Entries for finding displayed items
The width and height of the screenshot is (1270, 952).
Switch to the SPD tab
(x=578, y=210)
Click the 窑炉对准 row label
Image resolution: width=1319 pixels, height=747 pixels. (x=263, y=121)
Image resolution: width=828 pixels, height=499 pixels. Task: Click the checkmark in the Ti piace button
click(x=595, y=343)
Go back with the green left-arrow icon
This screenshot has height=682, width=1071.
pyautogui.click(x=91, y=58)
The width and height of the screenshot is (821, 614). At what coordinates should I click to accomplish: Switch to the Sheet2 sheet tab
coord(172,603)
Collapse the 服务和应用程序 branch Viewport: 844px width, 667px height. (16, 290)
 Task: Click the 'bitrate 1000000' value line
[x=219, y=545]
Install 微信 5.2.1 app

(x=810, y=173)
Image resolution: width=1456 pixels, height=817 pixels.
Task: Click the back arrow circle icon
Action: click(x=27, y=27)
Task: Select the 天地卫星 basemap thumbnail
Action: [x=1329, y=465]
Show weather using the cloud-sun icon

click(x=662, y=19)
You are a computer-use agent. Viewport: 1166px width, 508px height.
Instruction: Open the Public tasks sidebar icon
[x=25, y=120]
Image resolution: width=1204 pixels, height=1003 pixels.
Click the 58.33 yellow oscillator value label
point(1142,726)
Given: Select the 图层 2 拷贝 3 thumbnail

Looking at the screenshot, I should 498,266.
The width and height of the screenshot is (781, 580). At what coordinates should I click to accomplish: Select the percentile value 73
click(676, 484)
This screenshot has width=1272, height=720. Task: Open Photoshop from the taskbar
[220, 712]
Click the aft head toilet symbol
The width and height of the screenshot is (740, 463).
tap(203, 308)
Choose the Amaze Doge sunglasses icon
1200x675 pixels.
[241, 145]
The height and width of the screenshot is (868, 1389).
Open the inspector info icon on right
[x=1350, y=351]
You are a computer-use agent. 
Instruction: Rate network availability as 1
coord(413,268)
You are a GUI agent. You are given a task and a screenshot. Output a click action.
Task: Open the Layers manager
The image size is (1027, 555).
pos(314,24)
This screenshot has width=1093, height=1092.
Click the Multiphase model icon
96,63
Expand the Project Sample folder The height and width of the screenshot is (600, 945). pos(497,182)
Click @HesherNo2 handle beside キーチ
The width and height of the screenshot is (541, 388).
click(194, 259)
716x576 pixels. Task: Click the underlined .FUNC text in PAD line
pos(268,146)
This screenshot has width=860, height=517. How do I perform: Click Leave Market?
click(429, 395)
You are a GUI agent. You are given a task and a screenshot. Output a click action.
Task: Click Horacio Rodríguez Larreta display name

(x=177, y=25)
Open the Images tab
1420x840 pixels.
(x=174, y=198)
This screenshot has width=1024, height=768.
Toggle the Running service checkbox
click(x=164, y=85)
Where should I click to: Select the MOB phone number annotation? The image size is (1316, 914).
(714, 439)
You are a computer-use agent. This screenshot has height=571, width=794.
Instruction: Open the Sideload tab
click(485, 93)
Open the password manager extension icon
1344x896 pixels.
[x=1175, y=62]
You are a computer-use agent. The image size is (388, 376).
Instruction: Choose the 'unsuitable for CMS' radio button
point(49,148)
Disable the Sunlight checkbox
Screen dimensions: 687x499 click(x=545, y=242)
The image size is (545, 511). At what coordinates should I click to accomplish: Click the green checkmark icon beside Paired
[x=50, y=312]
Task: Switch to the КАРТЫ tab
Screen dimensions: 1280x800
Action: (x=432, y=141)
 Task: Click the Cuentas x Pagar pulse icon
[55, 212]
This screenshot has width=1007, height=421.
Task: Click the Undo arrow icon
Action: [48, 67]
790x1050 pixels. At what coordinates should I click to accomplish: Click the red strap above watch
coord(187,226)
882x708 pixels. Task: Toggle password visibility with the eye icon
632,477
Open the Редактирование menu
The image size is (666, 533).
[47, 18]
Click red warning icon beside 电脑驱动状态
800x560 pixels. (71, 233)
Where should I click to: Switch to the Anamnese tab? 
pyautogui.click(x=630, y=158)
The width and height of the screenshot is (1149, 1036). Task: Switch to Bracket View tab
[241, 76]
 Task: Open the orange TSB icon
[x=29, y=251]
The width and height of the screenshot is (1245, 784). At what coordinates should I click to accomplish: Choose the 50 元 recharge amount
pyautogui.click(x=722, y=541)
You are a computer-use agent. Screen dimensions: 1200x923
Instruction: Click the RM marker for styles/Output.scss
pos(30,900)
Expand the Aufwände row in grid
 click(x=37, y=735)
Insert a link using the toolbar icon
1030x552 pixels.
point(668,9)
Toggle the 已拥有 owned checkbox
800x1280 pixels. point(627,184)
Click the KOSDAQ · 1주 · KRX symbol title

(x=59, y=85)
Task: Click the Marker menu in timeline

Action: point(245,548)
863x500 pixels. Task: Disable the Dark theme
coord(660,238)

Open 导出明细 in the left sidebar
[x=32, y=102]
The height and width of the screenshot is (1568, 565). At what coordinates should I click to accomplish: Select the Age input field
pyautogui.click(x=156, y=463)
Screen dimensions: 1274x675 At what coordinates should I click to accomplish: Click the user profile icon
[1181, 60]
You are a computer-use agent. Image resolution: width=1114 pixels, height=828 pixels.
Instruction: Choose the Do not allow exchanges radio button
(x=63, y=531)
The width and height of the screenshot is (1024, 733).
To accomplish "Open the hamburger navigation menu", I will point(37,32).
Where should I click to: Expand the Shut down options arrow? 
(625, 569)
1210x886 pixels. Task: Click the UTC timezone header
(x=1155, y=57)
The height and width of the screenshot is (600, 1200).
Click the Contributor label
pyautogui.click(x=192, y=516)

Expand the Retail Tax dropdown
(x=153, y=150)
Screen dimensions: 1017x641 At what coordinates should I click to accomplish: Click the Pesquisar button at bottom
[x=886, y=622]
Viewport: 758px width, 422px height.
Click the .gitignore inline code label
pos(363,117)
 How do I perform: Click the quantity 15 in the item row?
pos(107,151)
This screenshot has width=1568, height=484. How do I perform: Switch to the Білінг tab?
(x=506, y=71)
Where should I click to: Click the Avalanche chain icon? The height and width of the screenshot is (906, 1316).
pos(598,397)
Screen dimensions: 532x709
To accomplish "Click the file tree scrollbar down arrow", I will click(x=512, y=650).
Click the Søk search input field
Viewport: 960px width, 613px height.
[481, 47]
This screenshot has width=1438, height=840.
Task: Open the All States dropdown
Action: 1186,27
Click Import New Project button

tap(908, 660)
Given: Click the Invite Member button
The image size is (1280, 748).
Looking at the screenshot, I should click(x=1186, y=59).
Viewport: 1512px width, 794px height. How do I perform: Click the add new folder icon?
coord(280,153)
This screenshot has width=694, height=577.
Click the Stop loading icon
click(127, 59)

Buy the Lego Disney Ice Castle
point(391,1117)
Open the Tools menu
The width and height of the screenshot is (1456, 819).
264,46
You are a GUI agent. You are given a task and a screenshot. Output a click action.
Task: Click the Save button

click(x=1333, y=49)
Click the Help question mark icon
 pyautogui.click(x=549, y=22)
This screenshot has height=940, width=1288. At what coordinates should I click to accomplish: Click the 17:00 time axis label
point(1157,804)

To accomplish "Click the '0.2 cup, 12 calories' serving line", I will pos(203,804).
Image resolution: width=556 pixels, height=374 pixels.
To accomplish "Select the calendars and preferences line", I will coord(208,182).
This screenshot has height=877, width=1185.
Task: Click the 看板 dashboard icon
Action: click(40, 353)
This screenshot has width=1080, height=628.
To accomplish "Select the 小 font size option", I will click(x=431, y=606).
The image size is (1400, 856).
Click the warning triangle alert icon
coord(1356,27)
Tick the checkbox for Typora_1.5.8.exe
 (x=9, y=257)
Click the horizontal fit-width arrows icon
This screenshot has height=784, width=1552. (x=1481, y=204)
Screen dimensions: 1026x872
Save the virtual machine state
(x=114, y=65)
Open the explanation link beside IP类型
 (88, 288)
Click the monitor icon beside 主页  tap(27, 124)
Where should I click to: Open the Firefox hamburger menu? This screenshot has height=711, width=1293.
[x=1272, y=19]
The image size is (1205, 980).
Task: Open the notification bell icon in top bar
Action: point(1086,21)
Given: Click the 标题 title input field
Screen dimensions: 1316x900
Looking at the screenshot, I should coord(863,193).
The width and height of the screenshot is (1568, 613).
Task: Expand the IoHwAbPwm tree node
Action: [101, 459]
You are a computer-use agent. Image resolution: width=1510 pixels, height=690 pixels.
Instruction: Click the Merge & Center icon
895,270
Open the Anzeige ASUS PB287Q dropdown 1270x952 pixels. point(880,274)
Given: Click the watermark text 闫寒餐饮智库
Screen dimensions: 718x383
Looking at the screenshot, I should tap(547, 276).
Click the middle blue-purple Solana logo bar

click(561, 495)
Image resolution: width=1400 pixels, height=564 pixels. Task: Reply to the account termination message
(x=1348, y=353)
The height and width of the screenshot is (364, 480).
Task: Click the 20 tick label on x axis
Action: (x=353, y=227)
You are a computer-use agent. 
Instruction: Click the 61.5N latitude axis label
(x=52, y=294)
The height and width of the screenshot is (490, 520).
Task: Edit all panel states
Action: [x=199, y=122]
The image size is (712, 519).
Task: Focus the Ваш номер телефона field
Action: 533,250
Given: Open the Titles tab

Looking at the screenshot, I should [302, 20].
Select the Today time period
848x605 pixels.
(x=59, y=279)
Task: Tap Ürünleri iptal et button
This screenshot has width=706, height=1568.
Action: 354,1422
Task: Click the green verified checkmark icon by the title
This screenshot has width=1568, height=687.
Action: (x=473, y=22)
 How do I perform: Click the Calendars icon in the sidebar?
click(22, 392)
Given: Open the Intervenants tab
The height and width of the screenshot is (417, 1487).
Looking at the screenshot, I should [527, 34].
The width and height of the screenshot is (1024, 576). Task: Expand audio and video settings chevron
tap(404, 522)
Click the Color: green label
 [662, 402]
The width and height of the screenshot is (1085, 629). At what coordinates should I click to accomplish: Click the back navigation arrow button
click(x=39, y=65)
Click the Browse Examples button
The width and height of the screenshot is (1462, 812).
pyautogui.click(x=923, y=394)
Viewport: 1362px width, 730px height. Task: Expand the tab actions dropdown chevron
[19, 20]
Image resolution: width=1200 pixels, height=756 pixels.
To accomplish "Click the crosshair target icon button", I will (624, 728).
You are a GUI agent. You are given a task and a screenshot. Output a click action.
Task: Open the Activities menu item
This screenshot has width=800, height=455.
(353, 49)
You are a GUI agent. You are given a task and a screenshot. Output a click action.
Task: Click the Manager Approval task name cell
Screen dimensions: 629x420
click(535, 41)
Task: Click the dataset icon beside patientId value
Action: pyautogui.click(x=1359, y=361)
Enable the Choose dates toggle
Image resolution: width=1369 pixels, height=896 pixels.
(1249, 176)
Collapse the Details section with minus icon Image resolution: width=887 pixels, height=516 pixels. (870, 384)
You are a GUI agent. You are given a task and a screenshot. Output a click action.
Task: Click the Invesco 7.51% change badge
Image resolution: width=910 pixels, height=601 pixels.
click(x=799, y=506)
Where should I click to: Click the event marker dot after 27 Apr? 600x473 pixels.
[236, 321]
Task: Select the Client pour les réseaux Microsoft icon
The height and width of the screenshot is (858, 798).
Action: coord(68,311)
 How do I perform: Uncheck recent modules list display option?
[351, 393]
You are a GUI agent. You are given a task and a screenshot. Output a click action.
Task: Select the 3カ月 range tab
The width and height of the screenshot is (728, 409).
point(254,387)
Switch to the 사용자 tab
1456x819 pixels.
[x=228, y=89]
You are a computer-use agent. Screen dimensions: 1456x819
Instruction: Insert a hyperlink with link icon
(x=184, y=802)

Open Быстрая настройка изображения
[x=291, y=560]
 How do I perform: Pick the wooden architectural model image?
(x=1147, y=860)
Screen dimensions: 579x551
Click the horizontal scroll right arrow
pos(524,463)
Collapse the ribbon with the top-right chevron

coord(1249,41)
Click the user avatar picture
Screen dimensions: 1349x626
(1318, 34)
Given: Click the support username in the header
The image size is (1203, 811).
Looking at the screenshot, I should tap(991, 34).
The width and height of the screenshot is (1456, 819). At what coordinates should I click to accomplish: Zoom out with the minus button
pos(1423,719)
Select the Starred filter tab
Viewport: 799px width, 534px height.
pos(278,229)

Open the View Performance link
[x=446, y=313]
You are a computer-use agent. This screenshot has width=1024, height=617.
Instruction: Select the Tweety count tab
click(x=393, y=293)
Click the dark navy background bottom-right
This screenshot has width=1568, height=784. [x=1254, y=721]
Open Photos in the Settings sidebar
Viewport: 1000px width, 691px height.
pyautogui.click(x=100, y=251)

- **Required work**
List every line of the entries above that contains the string "Viewport".

- **Answer to this task**
Collapse the 服务和应用程序 branch Viewport: 844px width, 667px height. (16, 290)
You are a computer-use agent. Viewport: 1166px width, 508px height.
Viewport: 758px width, 422px height.
Viewport: 960px width, 613px height.
Viewport: 1512px width, 794px height. How do I perform: Click the add new folder icon?
Viewport: 1362px width, 730px height. Task: Expand the tab actions dropdown chevron
Viewport: 799px width, 534px height.
Viewport: 1000px width, 691px height.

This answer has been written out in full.